### Brief
Working from the data below, write out exactly the lines from its first through the line that contains "Given: Click the registrant name Mese", both ends included and pictures omitted.

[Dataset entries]
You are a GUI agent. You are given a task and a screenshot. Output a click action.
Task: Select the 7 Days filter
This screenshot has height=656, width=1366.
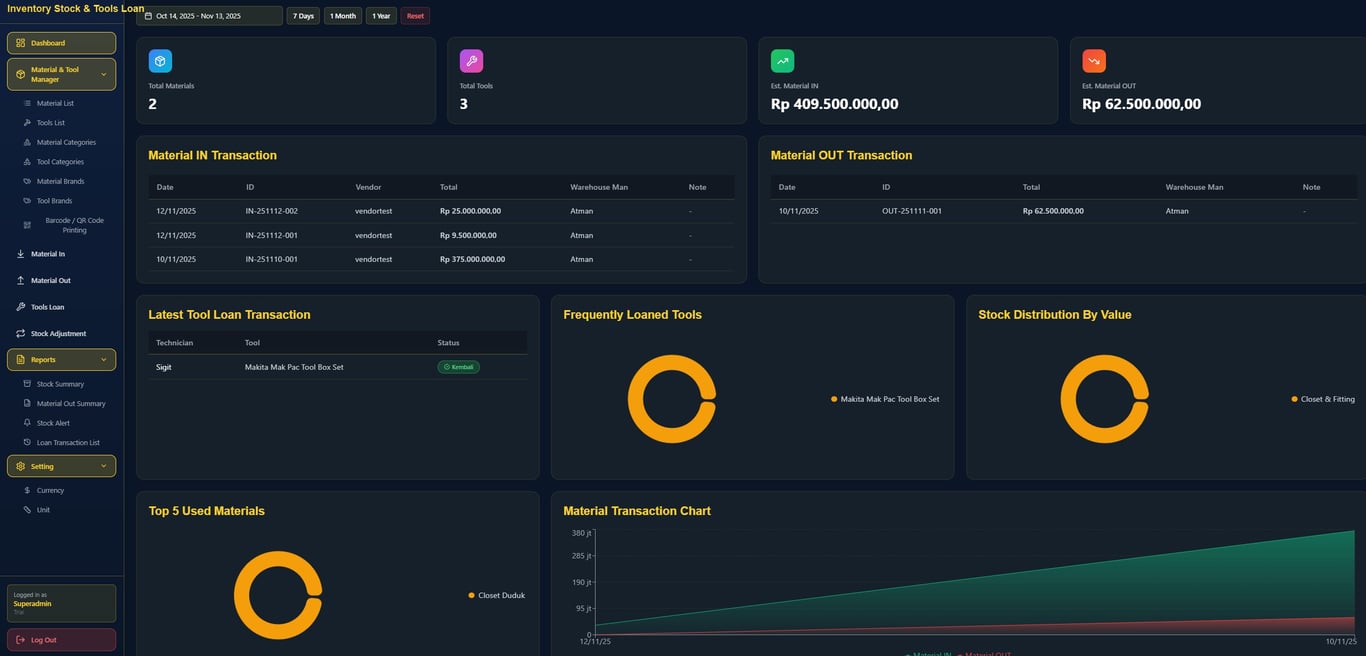tap(303, 15)
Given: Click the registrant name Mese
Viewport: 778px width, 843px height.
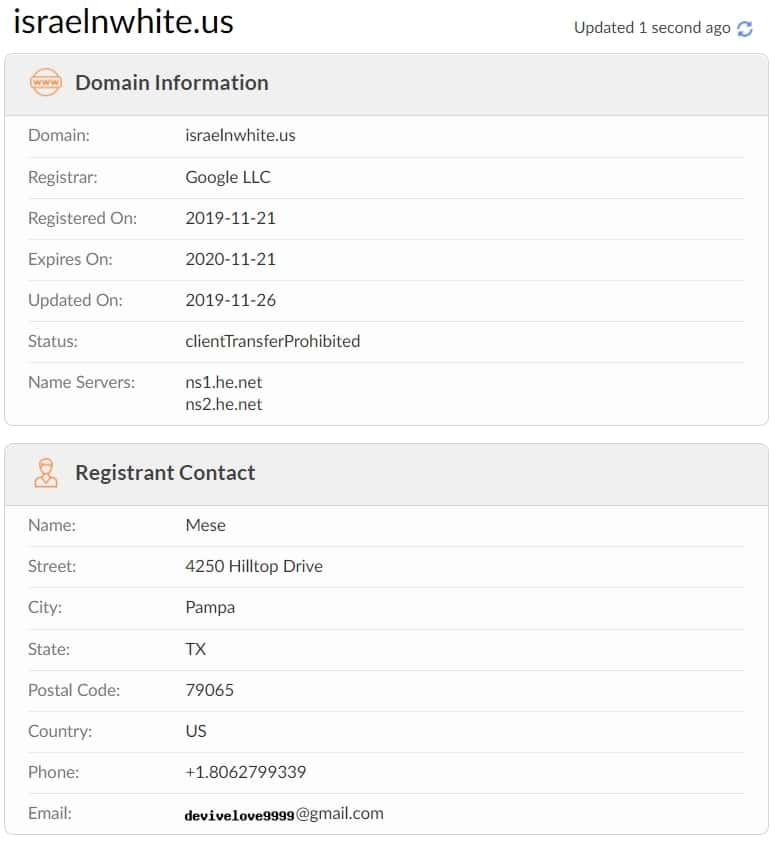Looking at the screenshot, I should [205, 525].
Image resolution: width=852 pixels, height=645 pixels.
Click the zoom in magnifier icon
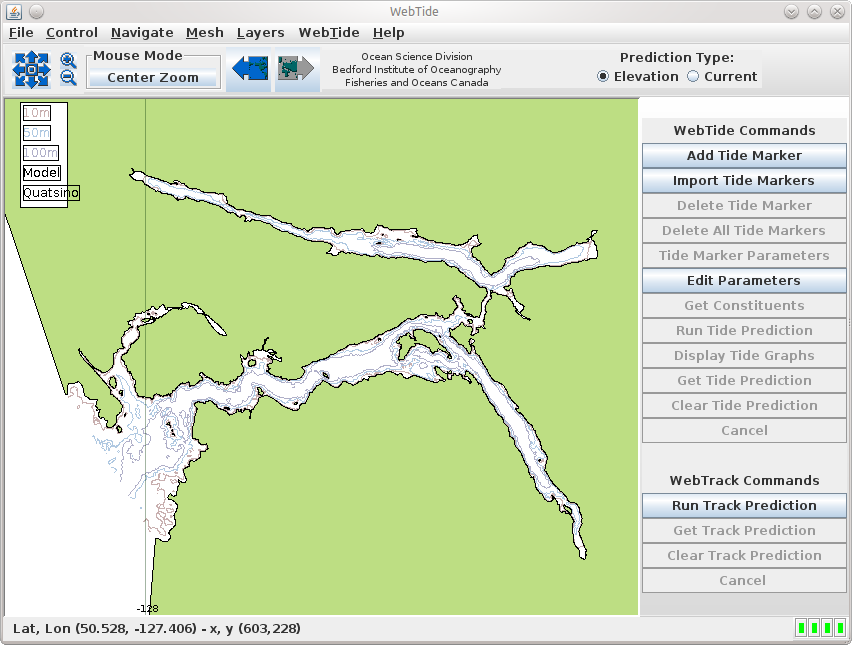coord(68,61)
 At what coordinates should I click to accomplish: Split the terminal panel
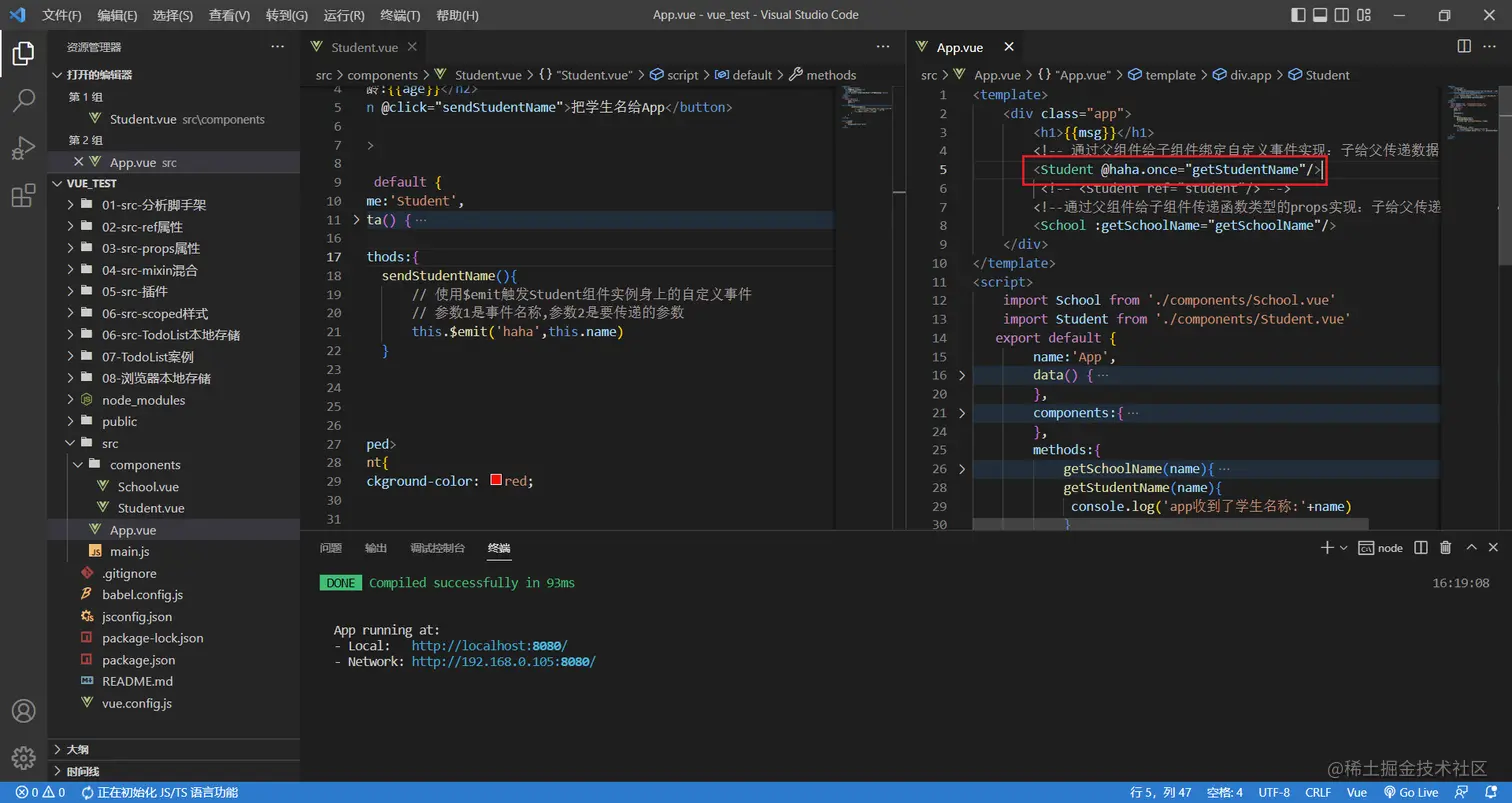(x=1420, y=548)
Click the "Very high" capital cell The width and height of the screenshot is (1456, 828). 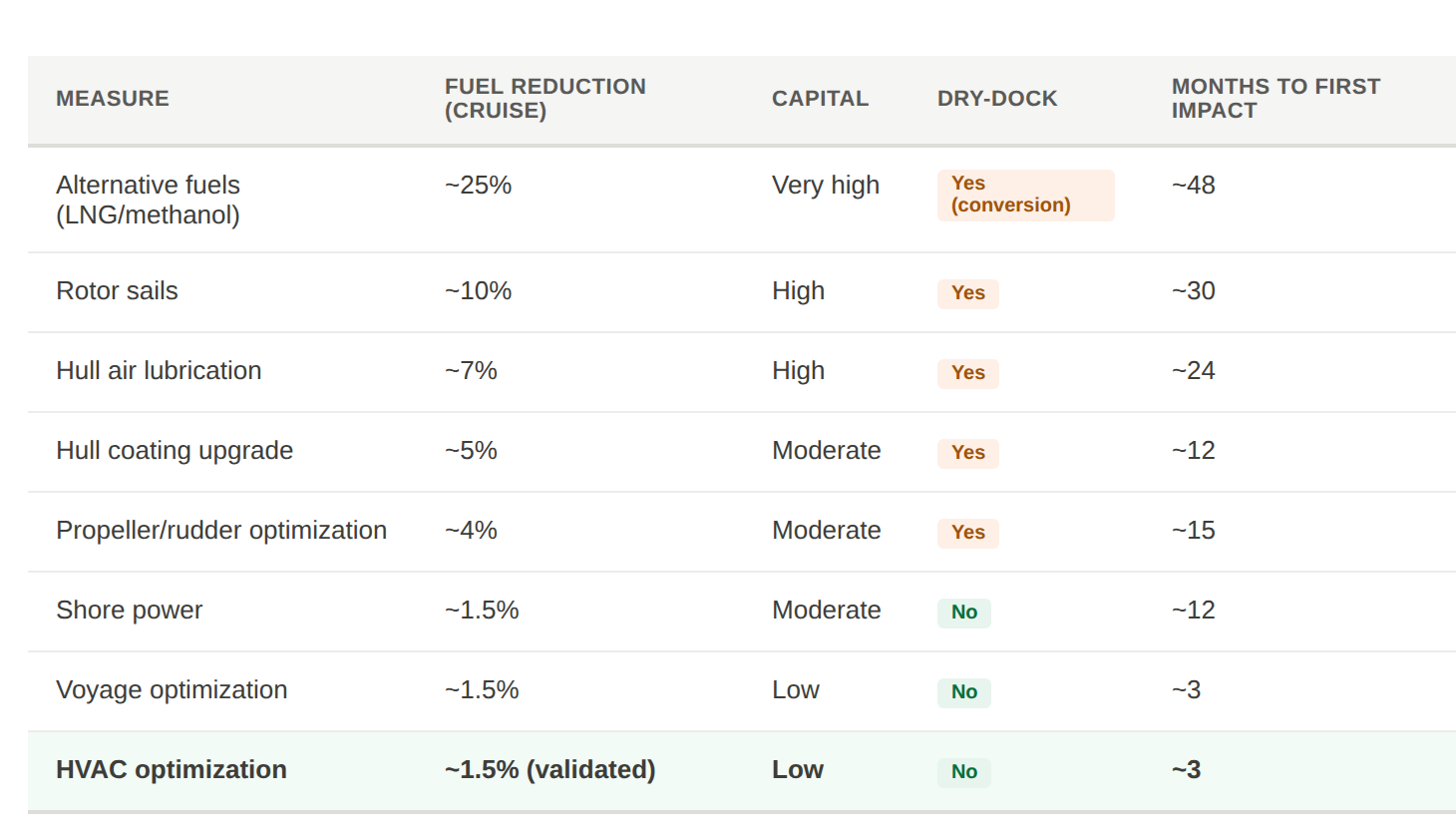click(825, 186)
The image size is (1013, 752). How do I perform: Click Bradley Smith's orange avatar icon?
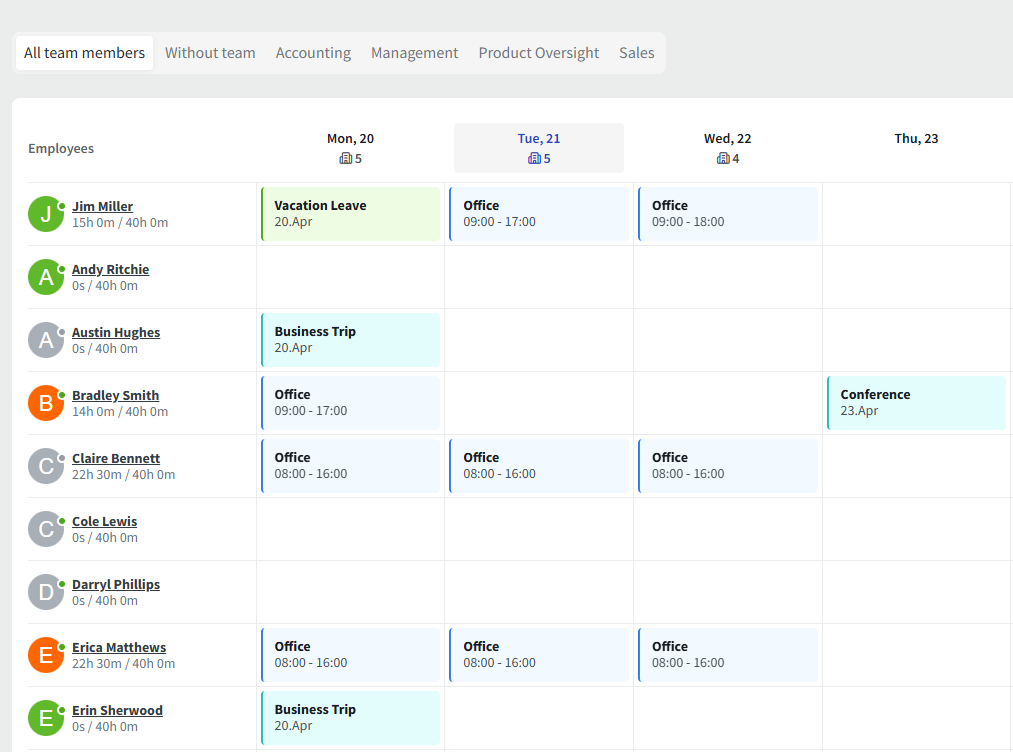pos(45,403)
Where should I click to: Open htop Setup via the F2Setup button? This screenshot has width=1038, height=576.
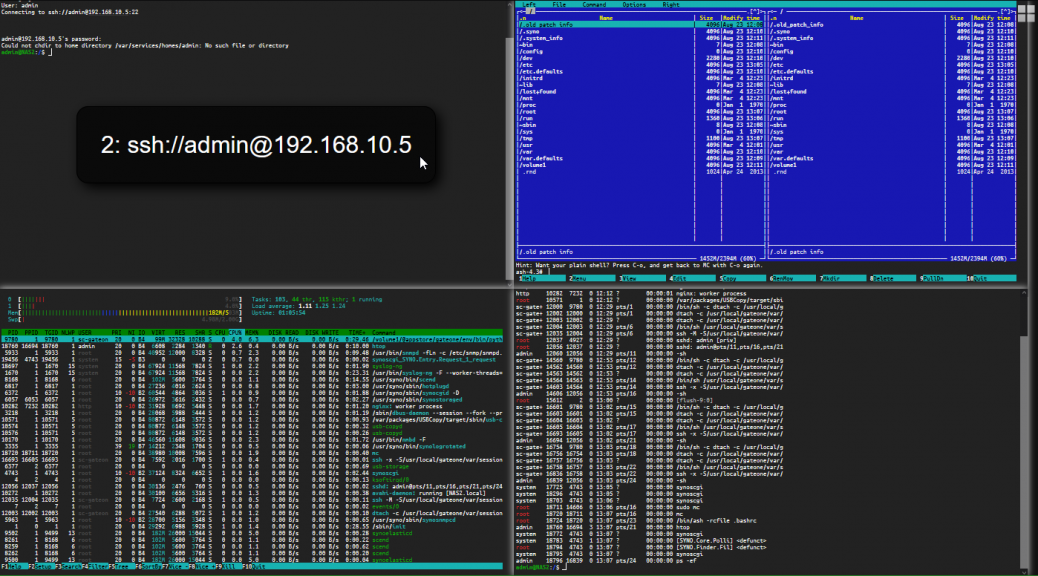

### Answer to this exercise
You are a GUI agent. You are given a task and a screenshot. Output a click action.
Task: Select the 7 Days filter
This screenshot has height=656, width=1366.
tap(303, 15)
Given: Click the registrant name Mese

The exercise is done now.